Aktualisiert: 31. Dez. 2018

Über Flechten, diese meist unbekannten und für ungeübte Augen auch unscheinbaren Pflanzen lernen wir viel in diesem Buch. Wir lernen, dass Flechten botanisch nicht eindeutig einer Familie zugeordnet werden können, sondern eine Symbiose sind von Alge und Pilz.

Flechten sind also Doppelwesen, wie eineiige Zwillinge. Und das sind auch Anna und Leta, die Protagonistinnen. Anna ist die Ich-Erzählerin im Roman. Äusserlich sind sie sich so ähnlich, dass sie sich auf Kinderfotos selbst nicht unterscheiden können, nicht wissen, wer ich bin und wer du. Als junge Frauen haben sich ihre Wege radikal getrennt. Anna ist sozusagen ein Flechten Nerd geworden, arbeitet in der Forschung. Von Leta erfährt man eigentlich nur, dass sie fotografiert, seit sie 6-jährig ist.
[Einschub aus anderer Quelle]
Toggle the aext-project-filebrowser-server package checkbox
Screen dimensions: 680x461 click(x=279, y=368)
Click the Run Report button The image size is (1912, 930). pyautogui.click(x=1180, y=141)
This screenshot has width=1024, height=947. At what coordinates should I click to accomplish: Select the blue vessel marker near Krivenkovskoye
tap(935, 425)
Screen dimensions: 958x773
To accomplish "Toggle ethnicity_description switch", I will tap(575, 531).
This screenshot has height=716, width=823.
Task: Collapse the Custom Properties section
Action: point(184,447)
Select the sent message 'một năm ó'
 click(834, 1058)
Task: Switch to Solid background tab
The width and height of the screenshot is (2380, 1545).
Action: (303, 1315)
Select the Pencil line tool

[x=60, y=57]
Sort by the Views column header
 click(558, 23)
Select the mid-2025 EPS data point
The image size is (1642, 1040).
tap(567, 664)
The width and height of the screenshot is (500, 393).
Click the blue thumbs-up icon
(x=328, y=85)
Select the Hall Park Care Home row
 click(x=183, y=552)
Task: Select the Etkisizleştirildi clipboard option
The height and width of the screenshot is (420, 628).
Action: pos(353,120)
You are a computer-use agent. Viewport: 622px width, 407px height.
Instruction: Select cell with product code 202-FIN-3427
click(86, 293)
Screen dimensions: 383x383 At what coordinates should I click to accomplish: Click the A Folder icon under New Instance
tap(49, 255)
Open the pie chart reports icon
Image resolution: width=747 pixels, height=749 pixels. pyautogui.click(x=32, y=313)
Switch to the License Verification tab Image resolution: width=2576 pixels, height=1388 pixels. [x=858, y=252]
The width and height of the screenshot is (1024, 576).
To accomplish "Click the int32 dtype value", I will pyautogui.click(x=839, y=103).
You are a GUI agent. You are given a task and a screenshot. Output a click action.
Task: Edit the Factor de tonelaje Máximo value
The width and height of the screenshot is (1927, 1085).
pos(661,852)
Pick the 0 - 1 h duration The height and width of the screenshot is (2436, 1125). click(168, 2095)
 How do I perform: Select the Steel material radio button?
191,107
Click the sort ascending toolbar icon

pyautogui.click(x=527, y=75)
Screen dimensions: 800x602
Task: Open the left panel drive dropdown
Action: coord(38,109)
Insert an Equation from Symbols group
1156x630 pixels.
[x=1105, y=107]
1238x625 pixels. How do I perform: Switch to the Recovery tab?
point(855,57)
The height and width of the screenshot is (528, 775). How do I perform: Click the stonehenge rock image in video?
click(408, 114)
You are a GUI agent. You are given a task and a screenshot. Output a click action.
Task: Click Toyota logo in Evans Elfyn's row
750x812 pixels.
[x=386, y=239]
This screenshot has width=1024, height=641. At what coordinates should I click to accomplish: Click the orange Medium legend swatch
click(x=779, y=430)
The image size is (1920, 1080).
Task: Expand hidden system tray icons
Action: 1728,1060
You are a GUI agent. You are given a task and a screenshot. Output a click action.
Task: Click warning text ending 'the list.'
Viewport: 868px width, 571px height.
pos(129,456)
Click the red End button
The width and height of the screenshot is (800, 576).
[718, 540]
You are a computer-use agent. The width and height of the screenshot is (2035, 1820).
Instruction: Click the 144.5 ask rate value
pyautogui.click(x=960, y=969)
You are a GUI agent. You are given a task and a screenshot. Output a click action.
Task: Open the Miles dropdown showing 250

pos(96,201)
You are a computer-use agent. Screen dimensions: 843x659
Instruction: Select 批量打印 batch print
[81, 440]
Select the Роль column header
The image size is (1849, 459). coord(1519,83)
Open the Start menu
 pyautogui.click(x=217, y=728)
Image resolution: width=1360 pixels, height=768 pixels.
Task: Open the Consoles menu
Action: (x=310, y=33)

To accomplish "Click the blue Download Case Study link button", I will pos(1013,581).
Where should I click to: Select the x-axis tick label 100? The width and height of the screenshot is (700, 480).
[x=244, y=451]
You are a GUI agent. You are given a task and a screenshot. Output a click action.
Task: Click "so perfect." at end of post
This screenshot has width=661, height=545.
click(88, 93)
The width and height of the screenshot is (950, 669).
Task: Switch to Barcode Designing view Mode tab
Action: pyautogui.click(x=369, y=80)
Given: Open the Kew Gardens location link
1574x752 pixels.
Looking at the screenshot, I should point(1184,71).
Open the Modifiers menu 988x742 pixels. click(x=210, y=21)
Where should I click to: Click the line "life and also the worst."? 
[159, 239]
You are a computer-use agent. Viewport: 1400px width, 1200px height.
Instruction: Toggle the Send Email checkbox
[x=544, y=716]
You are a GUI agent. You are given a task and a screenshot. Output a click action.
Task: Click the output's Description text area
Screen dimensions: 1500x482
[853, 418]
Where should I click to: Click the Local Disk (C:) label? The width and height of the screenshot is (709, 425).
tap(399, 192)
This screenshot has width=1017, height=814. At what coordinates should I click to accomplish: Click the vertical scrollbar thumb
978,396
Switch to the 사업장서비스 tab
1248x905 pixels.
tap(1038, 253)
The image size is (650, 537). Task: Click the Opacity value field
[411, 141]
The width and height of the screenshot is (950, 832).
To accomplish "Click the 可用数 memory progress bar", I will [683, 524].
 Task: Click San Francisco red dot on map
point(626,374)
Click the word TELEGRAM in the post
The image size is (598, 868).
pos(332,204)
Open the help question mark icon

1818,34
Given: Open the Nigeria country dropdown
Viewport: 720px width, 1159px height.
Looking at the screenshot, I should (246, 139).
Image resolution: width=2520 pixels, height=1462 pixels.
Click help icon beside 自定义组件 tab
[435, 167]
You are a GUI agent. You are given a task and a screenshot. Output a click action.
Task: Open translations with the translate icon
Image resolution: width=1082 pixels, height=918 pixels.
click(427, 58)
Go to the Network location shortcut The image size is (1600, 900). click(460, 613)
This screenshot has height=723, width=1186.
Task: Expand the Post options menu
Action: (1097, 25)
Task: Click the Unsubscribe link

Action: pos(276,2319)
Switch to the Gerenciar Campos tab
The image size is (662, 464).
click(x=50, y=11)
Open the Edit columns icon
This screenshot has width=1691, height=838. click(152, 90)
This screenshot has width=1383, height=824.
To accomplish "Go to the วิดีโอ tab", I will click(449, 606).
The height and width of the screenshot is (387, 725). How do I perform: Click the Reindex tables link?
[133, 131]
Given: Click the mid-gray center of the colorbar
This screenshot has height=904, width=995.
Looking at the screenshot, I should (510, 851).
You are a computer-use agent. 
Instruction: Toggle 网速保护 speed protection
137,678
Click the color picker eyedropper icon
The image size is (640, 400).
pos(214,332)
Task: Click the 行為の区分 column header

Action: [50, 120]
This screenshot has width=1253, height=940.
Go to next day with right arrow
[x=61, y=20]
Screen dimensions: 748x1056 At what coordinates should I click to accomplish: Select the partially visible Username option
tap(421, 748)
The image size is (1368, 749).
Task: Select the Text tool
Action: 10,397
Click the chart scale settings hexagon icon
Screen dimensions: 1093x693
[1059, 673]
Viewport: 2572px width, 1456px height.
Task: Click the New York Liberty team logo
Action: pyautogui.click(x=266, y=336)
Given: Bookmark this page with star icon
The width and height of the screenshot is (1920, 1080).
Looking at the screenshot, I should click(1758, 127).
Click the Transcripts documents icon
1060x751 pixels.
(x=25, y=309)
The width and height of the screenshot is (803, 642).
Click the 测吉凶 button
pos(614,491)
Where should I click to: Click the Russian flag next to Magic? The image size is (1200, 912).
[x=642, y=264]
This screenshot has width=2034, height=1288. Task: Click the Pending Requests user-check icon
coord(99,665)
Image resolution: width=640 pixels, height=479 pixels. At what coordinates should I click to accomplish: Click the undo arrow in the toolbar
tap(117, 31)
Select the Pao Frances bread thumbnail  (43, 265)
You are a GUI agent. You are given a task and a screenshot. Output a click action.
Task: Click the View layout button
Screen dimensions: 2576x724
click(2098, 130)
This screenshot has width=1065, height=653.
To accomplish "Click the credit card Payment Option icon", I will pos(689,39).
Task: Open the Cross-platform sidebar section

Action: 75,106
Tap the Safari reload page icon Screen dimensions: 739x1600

Damals schenkte ihr der Vater, der sich von der Familie absetzte, weil er gemerkt hat, dass er Männer mehr liebt als Frauen, eine Kamera. Leta fotografiert leidenschaftlich, immer. Und das zentrale Sujet über Jahre hinweg ist ihre Zwillingsschwester Anna. Anna wohnt in Zürich, Leta bleibt in Bever hängen, dem Engadiner Dorf, wo die beiden, 6-jährig, mit Ihrer Mutter stranden. Rückblenden führen uns in die Kindheit und zur Engadiner Grossmutter und es gibt, wie gesagt, ausführliche Abhandlungen über Flechten und dabei im Besonderen über die Flechtengattung Cladonia. Spannend, man staunt! Zwei Ereignisse stehen im Zentrum des Buches: Eine Ausstellung von Letas Fotos von Anna und Annas Reise nach Finnland, wo sie einen Professor, eine Flechten-Koryphäe, auf eine Exkursion begleiten kann. Eine aufwühlende Suche nach sich selbst!

Dörlemann Verlag 2017.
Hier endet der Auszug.